We shouldn't kitchen sink PRs, Try do do them in a new PR if they're not required by changes in this one.

amydevs commented 1 year ago

When we are in a node environment, we are using the ws library. In these cases, the user is able to provide a verifyCallback to verify that the server-supplied peerCert is as expected. This is done by adding an event listener to the upgrade event on a ws.WebSocket event target. This facilitates connecting the PKE backend to PolyKey nodes (using self-signed certs).

However, this event is not exposed in the window.WebSocket object that exists within browsers. There is no way to allow a self-signed certificate without user intervention within browsers, hence we should throw an error is a verifyCallback if provided in a browser environment. This facilitates connecting the PKE frontend to the PKE backend (using certs issued by a valid CA).

CMCDragonkai commented 1 year ago

Yea the browser will be considered a deficient environment. The API should look the same but we should be strict on creation where we throw errors for unimplemented features because of browser limitations.

amydevs commented 1 year ago

There will need to be new classes created, I'm in the process of doing so at the moment. Mostly WSSocket and WSConnection.

The reason for the first being that in QUIC, a QUICSocket has a one to many relationship with QUICConnection. Meanwhile, a WebSocketConnection has a one to one relationship with a ws.WebSocket or window.WebSocket. Hence, a WSSocket class needs to be created to wrap and group ws.WebSockets, emulating how a QUICSocket can have multiple connections.

This will mean that the interfaces for WSServer and WSClient need to change. These classes originally contained WebSocketStream instances, which were one-to-one with ws.WebSocket. Essentially WebSocketStream is what really the WSConnection should be, barring the ReadableWritablePair, which should be sectioned off to WSStream instead.

WSConnection will have a one-to-many relationship with WSStream by implementing muxing.

amydevs commented 1 year ago

WSSocket will be simply a container for WSConnections and ws.WebSockets.
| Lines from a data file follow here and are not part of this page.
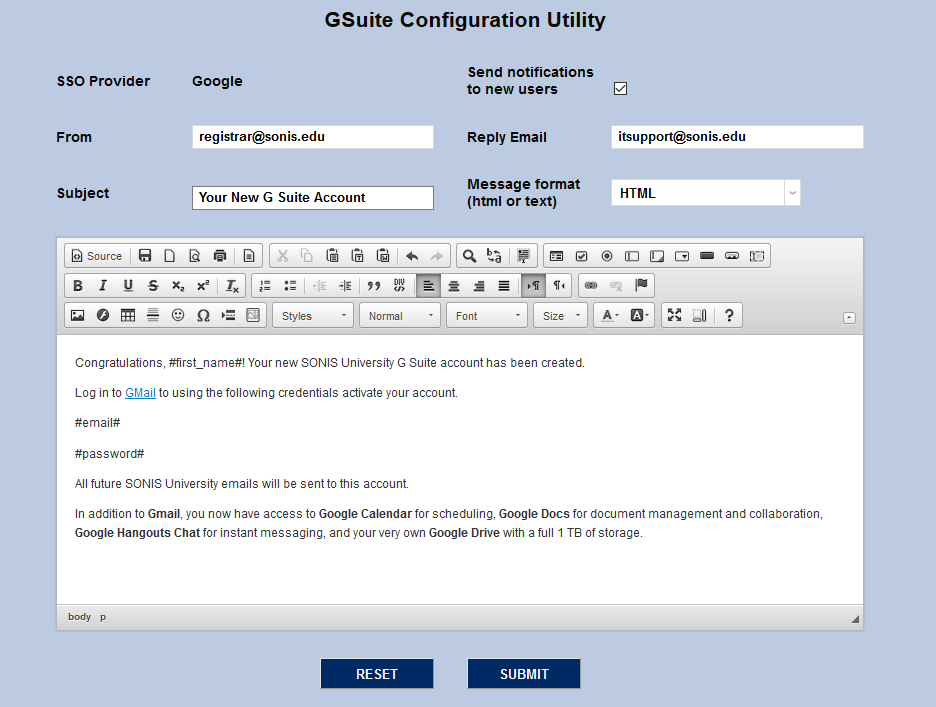
Task: Open the Font Size dropdown
Action: pyautogui.click(x=561, y=316)
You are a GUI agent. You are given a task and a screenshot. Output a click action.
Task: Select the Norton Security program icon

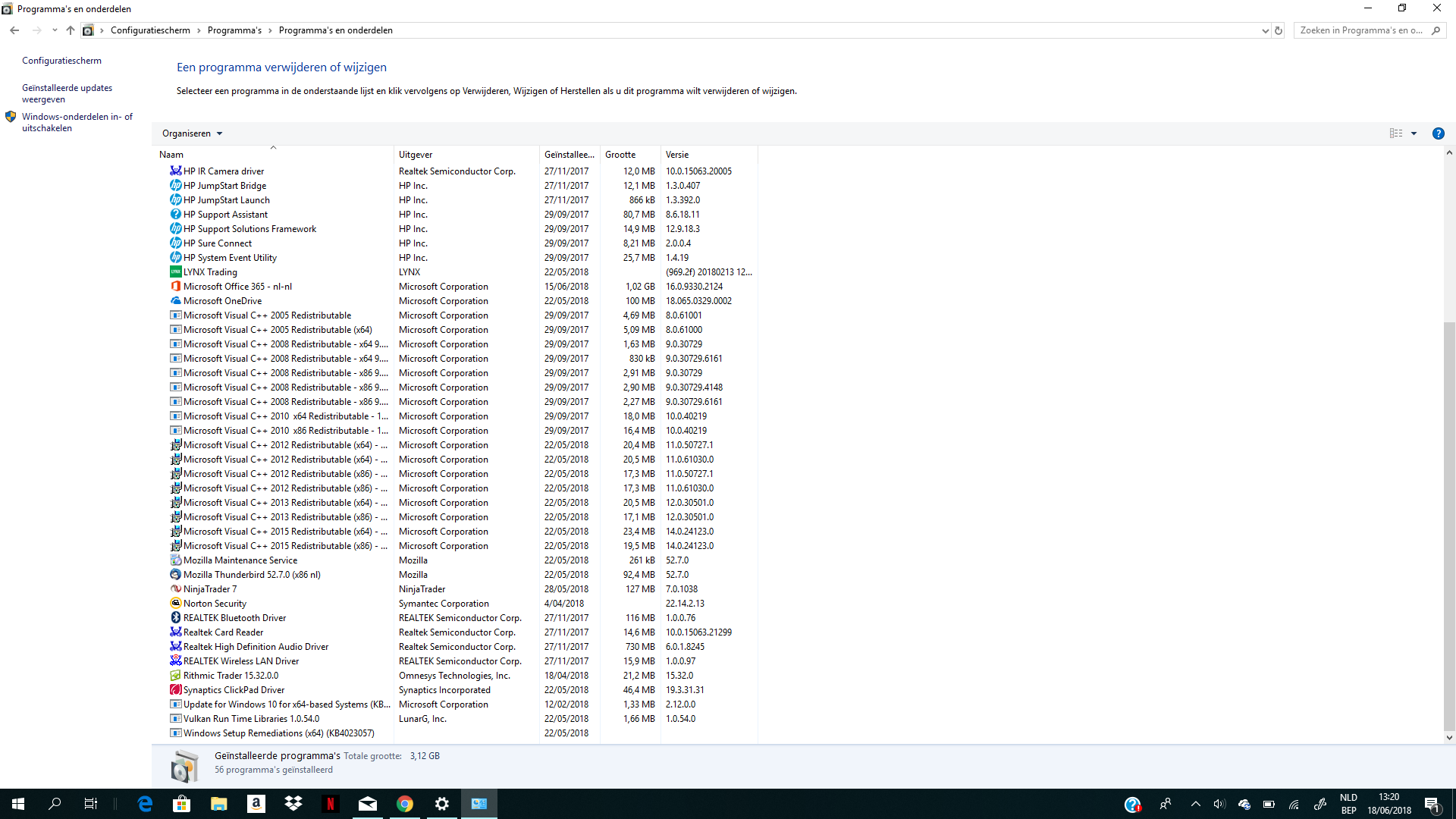tap(175, 604)
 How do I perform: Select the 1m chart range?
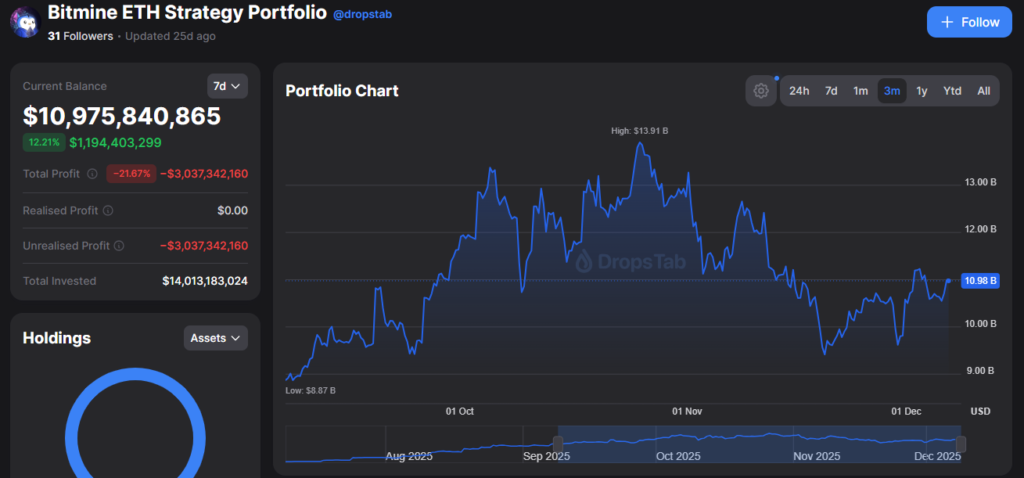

Furthermore, the creation of WSServer should no longer be asynchronous. The start should be the real binding of the https.Server instead. Instead of creating a WebSocketStream on connectionHandler, it should be now WSConnection instead. WSConnection should parse the the ws.WebSocket received messages for the creation of WSStreams

tegefaulkes commented 1 year ago

Feel free to ask me any questions about how the WebSockets and WebStreams work, I've worked with them a fair bit.

amydevs commented 1 year ago

Only the server should be pinging, and the client responds with pongs. We do this as ping/ponging is not available on the window.WebSocket instance. However, browsers will automatically respond with pongs to server-sent pings, rather than exposing the feature to the user. Since we cannot control this behaviour, we have to implement similar behaviour on our WebSocketClient in a nodejs context. Or we can implement application-level ping/ponging.

CMCDragonkai commented 1 year ago

Ignore the browser environment for a moment.

The websocket spec already defines how ping/pong works. I'm not actually sure which side is supposed to be sending the pings. Can you find out? Either way, keep alive mechanism must exist on both sides so that if the other side stops sending activity, we end up timing out.

According to a quick search, browser websockets might actually be doing the keep alive internally already, so when using browser websockets, you just throw an exception when the parameter is set. Similar to what we talked about already about configuration not available on the browser.

CMCDragonkai commented 1 year ago

@amydevs update the spec above with all the changes that is required. Including the spec on how the ping will work between client and server as drawn on the whiteboard.

amydevs commented 1 year ago

for client - server ping-pong keep alive here's what should happen: client and server both start pinging initially if the client receives a ping, stop pinging if the server receives a ping, keep pinging if the server receives two pings, stop pinging

this could be expanded upon by using the keepalive interval timer. for example, if the keepalive interval timer on a server is higher than on a client, the client can eagerly ping to establish keepalive responsibility

CMCDragonkai commented 1 year ago

Regarding benchmarking:

iperf -s # server side
iperf -c 127.0.0.1 -l 1024 # client side

image

Do this on your local system to test your localhost. Use the -l 1024 to use a message buffer size of 1024 bytes or 1 KiB. (We always use KiB, MiB, GiB, never KB, MB, GB).

On the Linux OS, the kernel will set the underlying TCP buffer size. We don't need to change this.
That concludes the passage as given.